Project description:Problematic alcohol use (PAU) is a leading cause of death and disability worldwide. Although genome-wide association studies have identified PAU risk genes, the genetic architecture of this trait is not fully understood. We conducted a proxy-phenotype meta-analysis of PAU, combining alcohol use disorder and problematic drinking, in 435,563 European-ancestry individuals. We identified 29 independent risk variants, 19 of them novel. PAU was genetically correlated with 138 phenotypes, including substance use and psychiatric traits.

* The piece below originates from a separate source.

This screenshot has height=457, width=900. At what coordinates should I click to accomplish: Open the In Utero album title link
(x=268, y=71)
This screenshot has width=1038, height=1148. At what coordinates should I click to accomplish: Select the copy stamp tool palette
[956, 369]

Phenome-wide polygenic risk score analysis in an independent biobank sample (BioVU, n = 67,589) confirmed the genetic correlations between PAU and substance use and psychiatric disorders. Genetic heritability of PAU was enriched in brain and in conserved and regulatory genomic regions. Mendelian randomization suggested causal effects on liability to PAU of substance use, psychiatric status, risk-taking behavior and cognitive performance. In summary, this large PAU meta-analysis identified novel risk loci and revealed genetic relationships with numerous other traits.